As well as information on the currently open windows and tabs, a session store file also stores information on recently closed windows and tabs and cookies relating to the saved session. In the more recent versions of Firefox these session store files are now saved in a compressed format.
NetAnalysis® now recovers all versions of Mozilla based session store files.
Mozilla Search Engine Data
Mozilla Firefox and many of the Mozilla based browsers store their search engine data in a JSON format search file. This includes the default search engines that come preinstalled with the browser and user installed search engines and search engine add-ons. The user can then choose to search with one of these alternative search engine rather than the default.

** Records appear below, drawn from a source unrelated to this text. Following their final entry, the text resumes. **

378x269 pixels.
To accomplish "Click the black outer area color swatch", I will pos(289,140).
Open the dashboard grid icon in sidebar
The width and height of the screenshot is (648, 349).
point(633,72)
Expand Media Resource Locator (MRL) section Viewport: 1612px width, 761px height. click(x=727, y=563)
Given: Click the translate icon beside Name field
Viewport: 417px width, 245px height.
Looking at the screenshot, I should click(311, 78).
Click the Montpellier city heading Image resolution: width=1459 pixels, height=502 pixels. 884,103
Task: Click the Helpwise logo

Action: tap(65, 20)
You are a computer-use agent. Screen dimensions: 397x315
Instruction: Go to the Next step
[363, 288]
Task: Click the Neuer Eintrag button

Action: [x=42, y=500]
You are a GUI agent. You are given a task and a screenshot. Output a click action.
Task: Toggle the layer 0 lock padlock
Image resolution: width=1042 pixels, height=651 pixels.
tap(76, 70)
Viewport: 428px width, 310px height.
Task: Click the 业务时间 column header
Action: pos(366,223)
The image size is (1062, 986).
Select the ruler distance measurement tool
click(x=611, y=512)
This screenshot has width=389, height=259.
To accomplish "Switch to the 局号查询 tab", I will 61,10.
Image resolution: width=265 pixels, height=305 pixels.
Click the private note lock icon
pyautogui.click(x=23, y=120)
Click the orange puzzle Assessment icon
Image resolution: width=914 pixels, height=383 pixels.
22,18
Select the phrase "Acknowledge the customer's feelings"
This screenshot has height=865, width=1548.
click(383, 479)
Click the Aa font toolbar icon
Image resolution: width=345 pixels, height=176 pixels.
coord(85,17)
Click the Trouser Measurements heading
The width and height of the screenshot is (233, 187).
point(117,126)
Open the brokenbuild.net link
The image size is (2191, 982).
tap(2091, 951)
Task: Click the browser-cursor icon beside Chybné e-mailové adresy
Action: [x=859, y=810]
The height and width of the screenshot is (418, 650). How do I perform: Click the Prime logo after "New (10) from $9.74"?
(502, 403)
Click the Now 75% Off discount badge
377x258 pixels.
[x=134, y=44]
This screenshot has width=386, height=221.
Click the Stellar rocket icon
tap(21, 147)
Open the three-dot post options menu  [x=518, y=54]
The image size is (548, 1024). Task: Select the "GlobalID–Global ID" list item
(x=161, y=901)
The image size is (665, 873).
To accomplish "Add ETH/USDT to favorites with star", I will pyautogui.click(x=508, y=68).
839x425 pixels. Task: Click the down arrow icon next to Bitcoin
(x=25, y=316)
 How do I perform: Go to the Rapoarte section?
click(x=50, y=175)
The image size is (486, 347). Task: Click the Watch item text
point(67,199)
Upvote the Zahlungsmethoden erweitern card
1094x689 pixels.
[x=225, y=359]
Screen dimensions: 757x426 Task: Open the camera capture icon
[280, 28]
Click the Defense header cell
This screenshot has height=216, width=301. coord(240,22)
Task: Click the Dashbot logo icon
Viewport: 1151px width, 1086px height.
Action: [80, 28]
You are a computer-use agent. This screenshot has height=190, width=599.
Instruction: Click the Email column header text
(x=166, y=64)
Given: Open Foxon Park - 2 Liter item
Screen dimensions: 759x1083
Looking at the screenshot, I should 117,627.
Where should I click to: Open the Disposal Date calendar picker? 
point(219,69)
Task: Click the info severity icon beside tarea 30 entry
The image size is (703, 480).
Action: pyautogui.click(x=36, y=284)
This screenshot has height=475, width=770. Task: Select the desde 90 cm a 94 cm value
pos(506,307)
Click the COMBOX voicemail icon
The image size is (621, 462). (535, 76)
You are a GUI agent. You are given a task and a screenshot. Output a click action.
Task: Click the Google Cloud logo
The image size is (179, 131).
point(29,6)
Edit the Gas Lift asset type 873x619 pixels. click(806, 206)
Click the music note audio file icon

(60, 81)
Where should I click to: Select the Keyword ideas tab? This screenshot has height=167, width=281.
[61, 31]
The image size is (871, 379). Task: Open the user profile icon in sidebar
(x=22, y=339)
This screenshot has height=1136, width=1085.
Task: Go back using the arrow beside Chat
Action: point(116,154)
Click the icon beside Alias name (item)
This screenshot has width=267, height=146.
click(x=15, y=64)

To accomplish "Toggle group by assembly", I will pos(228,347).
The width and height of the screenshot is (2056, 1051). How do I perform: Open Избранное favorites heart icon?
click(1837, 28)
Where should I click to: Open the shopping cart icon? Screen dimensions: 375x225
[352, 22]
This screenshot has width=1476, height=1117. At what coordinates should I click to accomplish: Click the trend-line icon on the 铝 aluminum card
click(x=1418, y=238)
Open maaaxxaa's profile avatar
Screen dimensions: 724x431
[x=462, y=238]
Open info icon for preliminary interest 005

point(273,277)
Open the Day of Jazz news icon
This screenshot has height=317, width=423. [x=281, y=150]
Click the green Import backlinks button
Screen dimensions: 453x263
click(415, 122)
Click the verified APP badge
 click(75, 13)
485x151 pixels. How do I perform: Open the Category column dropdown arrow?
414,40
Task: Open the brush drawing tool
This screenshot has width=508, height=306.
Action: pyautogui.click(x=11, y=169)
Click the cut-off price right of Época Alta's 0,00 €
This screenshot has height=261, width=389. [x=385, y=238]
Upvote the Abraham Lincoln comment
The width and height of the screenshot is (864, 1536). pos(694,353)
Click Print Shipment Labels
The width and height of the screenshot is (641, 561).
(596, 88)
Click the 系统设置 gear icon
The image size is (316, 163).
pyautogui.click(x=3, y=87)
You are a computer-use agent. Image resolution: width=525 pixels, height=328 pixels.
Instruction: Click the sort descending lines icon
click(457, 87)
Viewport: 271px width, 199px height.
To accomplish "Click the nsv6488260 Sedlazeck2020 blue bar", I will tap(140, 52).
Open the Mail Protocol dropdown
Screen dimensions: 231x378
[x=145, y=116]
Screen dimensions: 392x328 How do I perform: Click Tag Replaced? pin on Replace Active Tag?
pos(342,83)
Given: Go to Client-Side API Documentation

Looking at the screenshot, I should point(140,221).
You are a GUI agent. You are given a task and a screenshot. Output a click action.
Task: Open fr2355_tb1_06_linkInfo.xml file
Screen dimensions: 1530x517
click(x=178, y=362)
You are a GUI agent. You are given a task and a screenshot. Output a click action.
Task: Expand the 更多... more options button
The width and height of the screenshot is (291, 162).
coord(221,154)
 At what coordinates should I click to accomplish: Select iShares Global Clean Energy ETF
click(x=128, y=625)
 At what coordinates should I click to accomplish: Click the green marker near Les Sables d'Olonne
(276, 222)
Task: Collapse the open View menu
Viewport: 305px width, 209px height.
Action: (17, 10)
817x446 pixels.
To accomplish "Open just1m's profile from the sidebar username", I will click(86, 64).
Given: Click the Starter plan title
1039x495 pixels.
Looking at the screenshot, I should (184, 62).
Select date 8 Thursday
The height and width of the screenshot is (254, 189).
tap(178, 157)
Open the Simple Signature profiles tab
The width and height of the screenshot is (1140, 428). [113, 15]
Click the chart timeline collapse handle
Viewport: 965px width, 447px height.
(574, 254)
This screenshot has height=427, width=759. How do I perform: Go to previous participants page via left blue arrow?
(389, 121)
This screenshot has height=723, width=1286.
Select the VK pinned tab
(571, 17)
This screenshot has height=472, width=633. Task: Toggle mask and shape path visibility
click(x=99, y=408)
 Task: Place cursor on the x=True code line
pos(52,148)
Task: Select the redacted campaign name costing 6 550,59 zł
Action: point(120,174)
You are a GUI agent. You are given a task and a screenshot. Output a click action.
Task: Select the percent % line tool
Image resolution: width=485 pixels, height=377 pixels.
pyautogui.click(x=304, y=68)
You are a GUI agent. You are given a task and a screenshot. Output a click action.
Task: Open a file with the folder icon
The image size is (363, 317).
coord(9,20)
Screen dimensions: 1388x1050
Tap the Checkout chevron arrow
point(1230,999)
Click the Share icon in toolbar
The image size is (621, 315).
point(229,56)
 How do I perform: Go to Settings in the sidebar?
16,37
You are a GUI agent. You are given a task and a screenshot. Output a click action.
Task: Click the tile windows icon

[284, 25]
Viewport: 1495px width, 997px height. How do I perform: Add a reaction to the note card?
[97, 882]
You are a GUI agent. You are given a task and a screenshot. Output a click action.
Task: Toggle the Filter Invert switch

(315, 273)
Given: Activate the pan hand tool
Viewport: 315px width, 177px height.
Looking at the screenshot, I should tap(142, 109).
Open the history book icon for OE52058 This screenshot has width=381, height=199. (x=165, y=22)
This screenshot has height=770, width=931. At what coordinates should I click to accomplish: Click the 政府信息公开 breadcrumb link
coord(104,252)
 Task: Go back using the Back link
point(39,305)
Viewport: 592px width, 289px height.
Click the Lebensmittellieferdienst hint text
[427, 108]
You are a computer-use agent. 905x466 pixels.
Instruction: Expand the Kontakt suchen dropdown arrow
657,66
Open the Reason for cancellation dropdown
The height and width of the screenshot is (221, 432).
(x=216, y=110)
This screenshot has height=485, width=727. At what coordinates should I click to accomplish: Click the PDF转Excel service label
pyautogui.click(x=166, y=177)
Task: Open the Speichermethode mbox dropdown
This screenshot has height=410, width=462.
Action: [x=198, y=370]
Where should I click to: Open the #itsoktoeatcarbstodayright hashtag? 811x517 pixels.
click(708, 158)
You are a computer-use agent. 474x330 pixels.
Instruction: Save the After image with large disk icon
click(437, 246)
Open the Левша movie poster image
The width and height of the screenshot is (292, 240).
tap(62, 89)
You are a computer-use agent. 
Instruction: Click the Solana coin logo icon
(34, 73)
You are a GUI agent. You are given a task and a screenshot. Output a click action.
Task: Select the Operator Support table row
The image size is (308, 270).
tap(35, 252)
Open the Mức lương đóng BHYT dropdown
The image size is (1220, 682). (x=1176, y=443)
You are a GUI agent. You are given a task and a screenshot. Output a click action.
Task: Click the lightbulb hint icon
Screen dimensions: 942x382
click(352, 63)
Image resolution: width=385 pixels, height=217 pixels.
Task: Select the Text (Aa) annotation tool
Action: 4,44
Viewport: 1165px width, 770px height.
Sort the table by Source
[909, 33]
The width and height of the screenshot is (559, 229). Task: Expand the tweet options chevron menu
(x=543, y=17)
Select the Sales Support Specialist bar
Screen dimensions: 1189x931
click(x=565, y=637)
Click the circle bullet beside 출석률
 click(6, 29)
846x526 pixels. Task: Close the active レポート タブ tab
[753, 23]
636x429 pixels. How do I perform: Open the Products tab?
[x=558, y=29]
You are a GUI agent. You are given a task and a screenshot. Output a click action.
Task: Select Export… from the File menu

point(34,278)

In the most recent versions of Firefox the search engine file is now saved in a compressed format.
We have added support for the import of all versions of this file to NetAnalysis®.
Microsoft Edge Backups
Microsoft Edge recently added a feature to create an automatic backup of the user’s ‘favourite’ entries using the Netscape bookmark file format. NetAnalysis® can identify and import these files.
Apple Safari Search Descriptions
Quick Website Search was a feature added to Safari v8. If a website includes an OpenSearch description document, the site can be identified by the browser as having searchable content. The first time a user visits such a website, Safari will add it to the Manage Websites panel of Safari’s Search Preferences. The user can then access content from this website directly from Safari’s Smart Search field thus bypassing their normal search engine. Safari stores this Quick Website Search information in a SearchDescriptions.plist file.
NetAnalysis® now recovers Safari Quick Website Search information.
Apple Safari User Notification Permissions
Safari allows the user to manage website push notifications. The list of websites that have asked for permission to display alerts can be viewed in Safari’s Notifications Preferences. Each website has an option to allow or deny the push notifications.
NetAnalysis® now recovers this information and details the notification permission setting to the Information panel.
Apple Safari Last Session
All versions of Safari v3+ on both Mac OS X and Windows contain a LastSession.plist file which records the current state of the browser. Safari can use this file to reopen all the windows and tabs which were open the last time the browser closed or terminated unexpectedly. The Safari menu item Reopen All Windows from Last Session allows the user to do this manually.
Apple Safari Recently Closed Tabs
Apple Safari v10+ keeps track of recently closed tabs in a RecentlyClosedTabs.plist file. This allows the user to reopen closed tabs using the Recently Closed Safari menu item.
We have added support for the import of Last Session and Recently Closed Tabs into NetAnalysis®.
New Features
We have added some new features to NetAnalysis®:
Saving Data from Encoded Data URLs
Data URLs are prefixed with the data: scheme and allow content creators to embed small files inline in documents. They are composed of four parts: a prefix (data:), a MIME type indicating the type of data stored, an optional base64 token if the data is non-text, and the data itself:
data:[<mediatype>][;base64],<data>
Right clicking on the data URL allows the user to select Save Data from URL, this will show a Save File window prompting the user to select a location and file name. The decoding engine will automatically identify the correct file extension based on the source data.
DirectX Hardware Acceleration Support
In this release of NetAnalysis®, we have added support for DirectX hardware acceleration. This allows us to employ the client machine’s video card (integrated or dedicated) to render the data grid. DirectX acceleration provides us with an incredible speed boost. If the source system is unable to provide the resources for DirectX painting, the application will revert to GDI+ rendering.